Donnerstag, 6. Juli 2006

Hollywood und Pornos

Barry Sonnenfeld hat neun abendfüllende Porno-Filme in neun Tagen gedreht. Dann wurde er Kameramann der Coen-Brüder. Heute gehört er als "Men In Black"-Regisseur zur führenden Blockbuster-Riege Hollywoods.

Barry Sonnenfeld ist in der Traumfabrik ein Einzelfall. Nur ganz selten ist es Filmemachern aus der Porno-Branche bisher gelungen, in die "ernsthafte" Filmindustrie zu wechseln und dort Karriere zu machen. Doch das ändert sich jetzt: Die Grenzen zwischen Hollywood-Entertainment und Porno verschwimmen immer mehr.

Doppelter Preisregen
Zu den aktuellen Geheimtipps im US-Arthouse-Kino gehört "Quinceanera", ein einfühlsames Teenager- und Familiendrama, das beim angesehenen Sundance-Filmfestival heuer den großen Preis der Jury und einen Publikumspreis gewann.

Die Trophäen kann sich Koregisseur Wash Westmoreland im Regal neben seine zahlreichen "GayVN Awards" - die "Oscars" der Homosexuellen-Filmbranche - für frühere Filme wie "The Hole" und "The Florida Erection" (man beachte die politische Anspielung) stellen.

Ruf nicht gelitten
"Wir wollten schon immer einen Film wie diesen produzieren.

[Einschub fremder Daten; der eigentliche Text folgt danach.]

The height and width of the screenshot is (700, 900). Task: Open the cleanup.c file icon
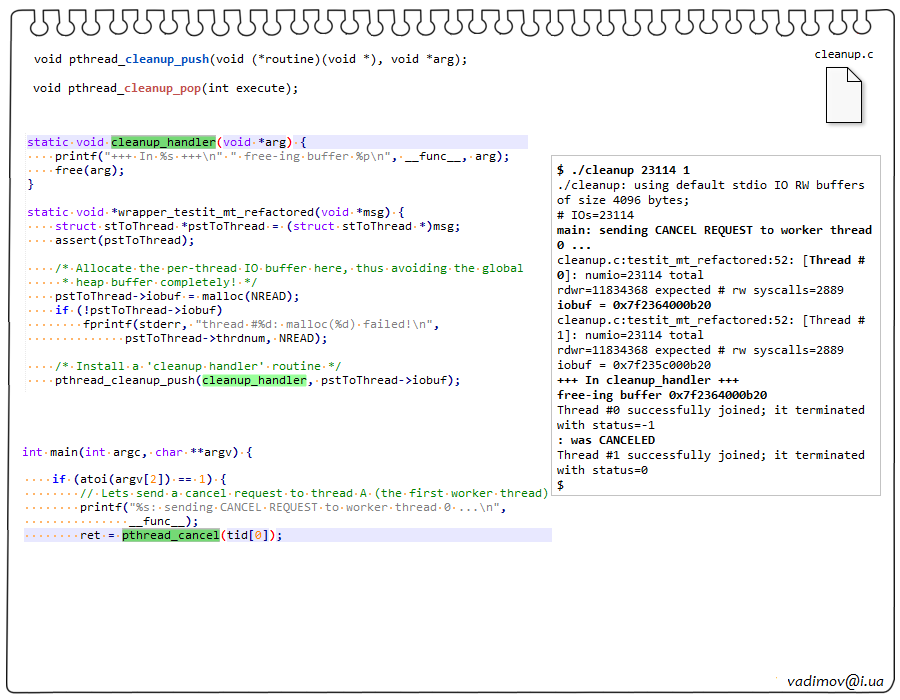844,94
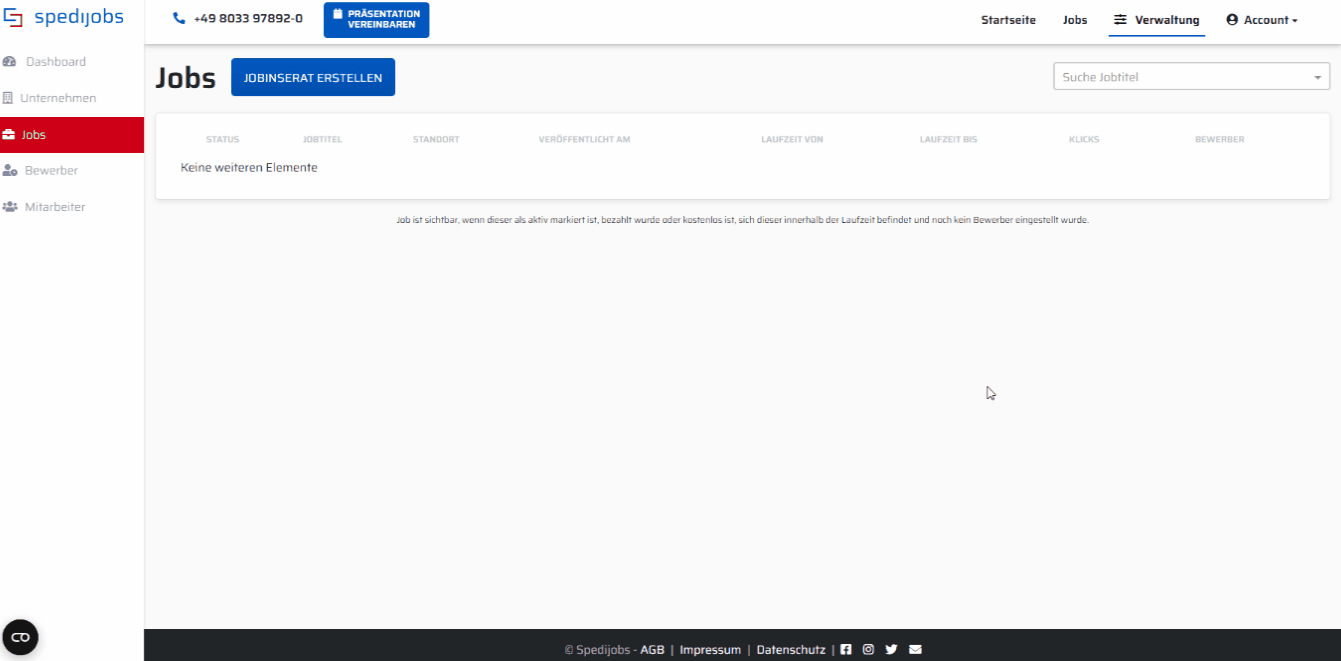The image size is (1341, 661).
Task: Expand the Account dropdown menu
Action: [x=1262, y=20]
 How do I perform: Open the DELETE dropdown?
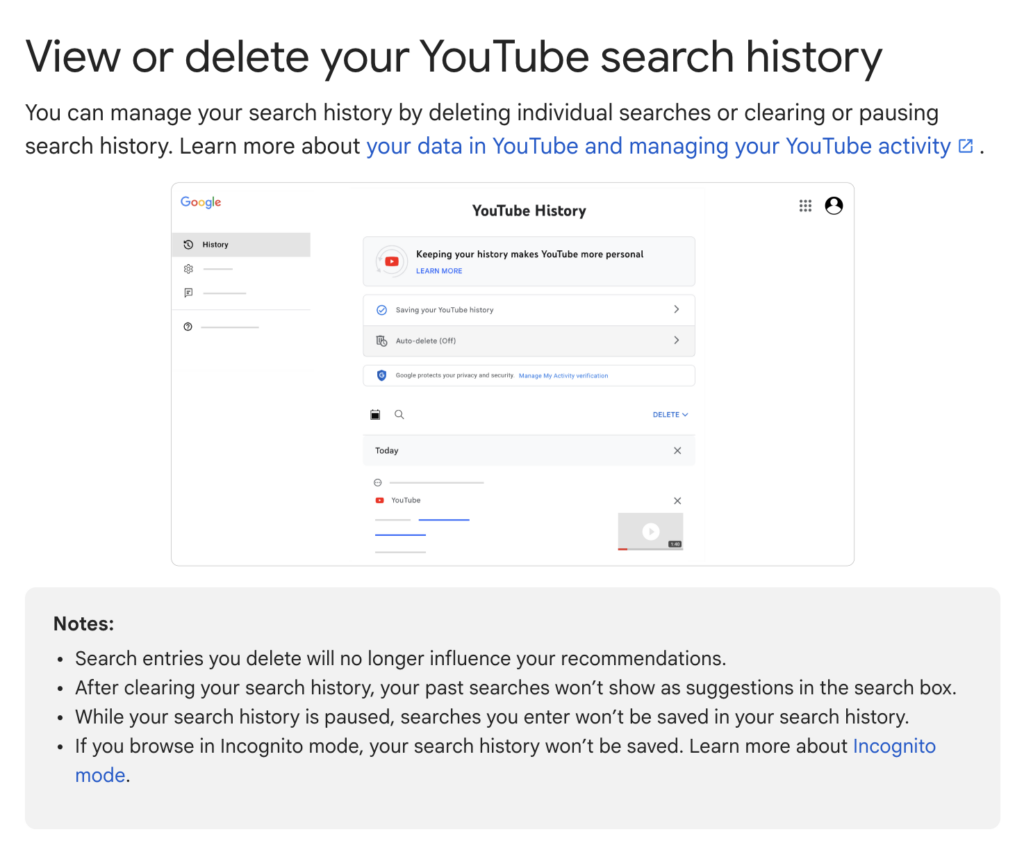[x=669, y=414]
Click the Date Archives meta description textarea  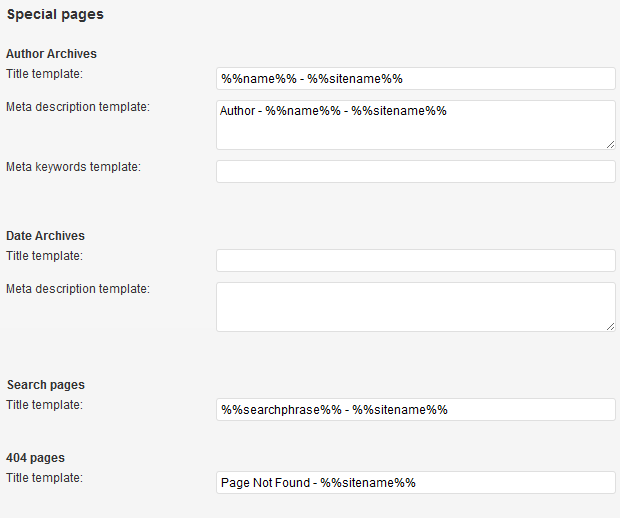415,307
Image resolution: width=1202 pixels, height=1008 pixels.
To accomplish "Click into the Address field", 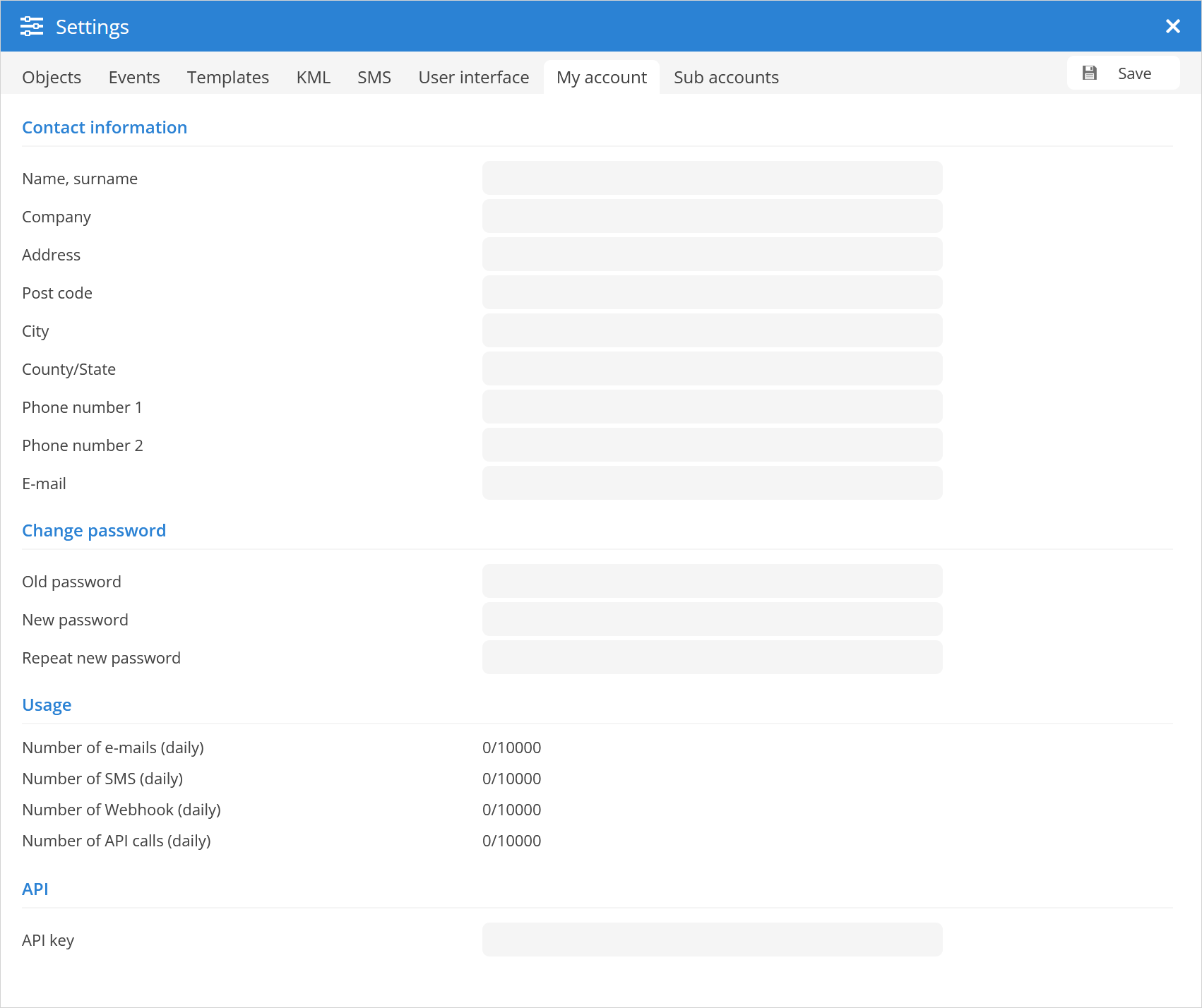I will point(712,254).
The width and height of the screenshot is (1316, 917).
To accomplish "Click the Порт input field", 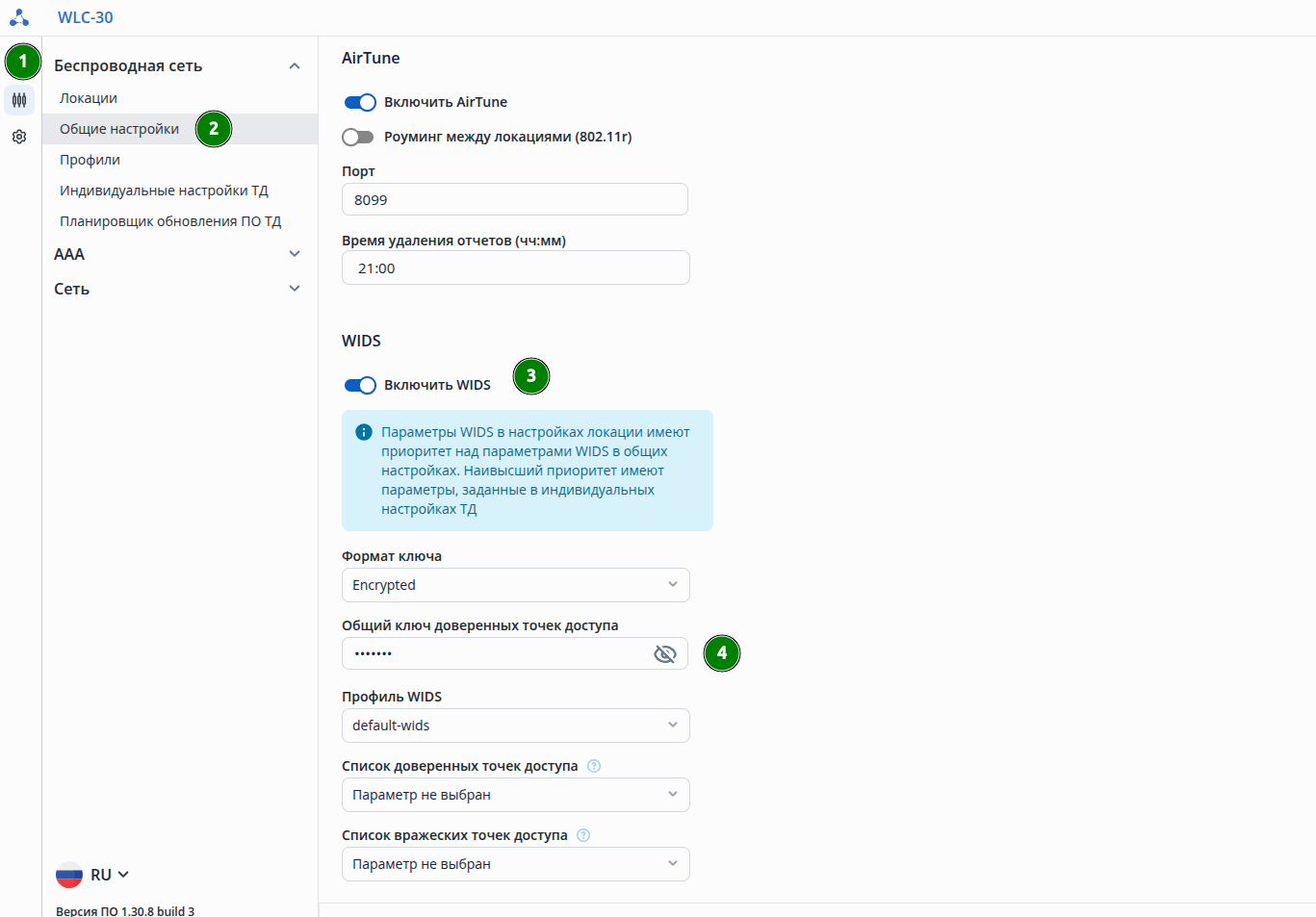I will pyautogui.click(x=515, y=200).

Dass wir das Geld dazu im Porno-Geschäft gemacht haben, hat sich eben so ergeben", erklärte Nicholas Boyias, der "Quinceanera" finanzierte, jüngst in der "Los Angeles Times".

Für ihn als Filmemacher sei die Arbeit im Hardcore-Business eine unbezahlbare Erfahrung gewesen, so Westmoreland, der sich die Regie mit seinem Partner Richard Glatzer teilte. Er habe stets die Freiheit gehabt, innerhalb des Genres zu experimentieren.

Und im Gegensatz zu früher habe sein Ruf im "seriösen" Hollywood darunter nicht gelitten: "Gegen Ende der 90er gab es so eine Art Porno-Chic, eine Zeit, in der Pornos als sehr cool galten. Daher hat es sich nie auf meine Karriere ausgewirkt."

Horror, Wrestling, Pornografie
Neo-Hollywood-Regisseur Gregory Dark hat einen ähnlichen Hintergrund. Vor seinem in den USA im Mai angelaufenen Horrorstreifen "See No Evil" inszenierte er Filme wie "Sex Freaks" und "The Devil in Miss Jones 5: The Inferno". Finanziert wurde "See No Evil" vom Profi-Catcher-Konzern World Wrestling Entertainment.

Damit ist der Film ein Vorzeigebeispiel dafür, wieso die einst geächteten "Schmuddelfilm"-Regisseure derzeit im Mainstream punkten können: Immer öfter übernehmen Investoren außerhalb des herkömmlichen Filmgeschäfts die Finanzierung von Filmen - und sie bringen neue Methoden mit.

Frischer Wind
Das alte Studiodogma, dass ein Crew-Mitglied mit Porno-Vergangenheit schlecht für die PR ist, gilt nicht mehr; eher dominiert die Ansicht, dass Mitarbeiter, die nicht im etablierten Studiosystem groß geworden sind, frischen kreativen Wind in die Produktion bringen - mehr dazu in "Hollywoods neue 'Goldgräber'".

"Piraten" für den Mainstream
Aber auch inhaltlich rücken Hollywood-Entertainment und Pornografie näher zusammen. Pünktlich zum Start von "Fluch der Karibik 2" bringt Porno-Regisseur "Joone" etwa seinen Hardcore-Streifen "Pirates" neu geschnitten und entschärft für den Mainstream-Markt heraus.

"Als Filmemacher willst du, dass möglichst viele Leute deinen Film sehen. Aber als Porno-Filmer sind deine Vertriebskanäle oft stark beschränkt", erklärt "Joone" den Schritt in der "L. A. Times".

Pornodreh mit den Nachbarn
Auf der anderen Seite sind in der Tradition von "Boogie Nights" derzeit mehrere "seriöse" Filme in Produktion, die sich mit der Hardcore-Branche befassen.

In der im Herbst startenden Komödie "The Amateurs" spielt Jeff Bridges einen Kleinstadt-Loser, der seine Nachbarn dazu verpflichtet, in einem Porno-Streifen mitzuspielen. Und in der Satire "Blue Movie" geht es darum, dass ein großes Hollywood-Studio insgeheim einen Porno-Film produziert.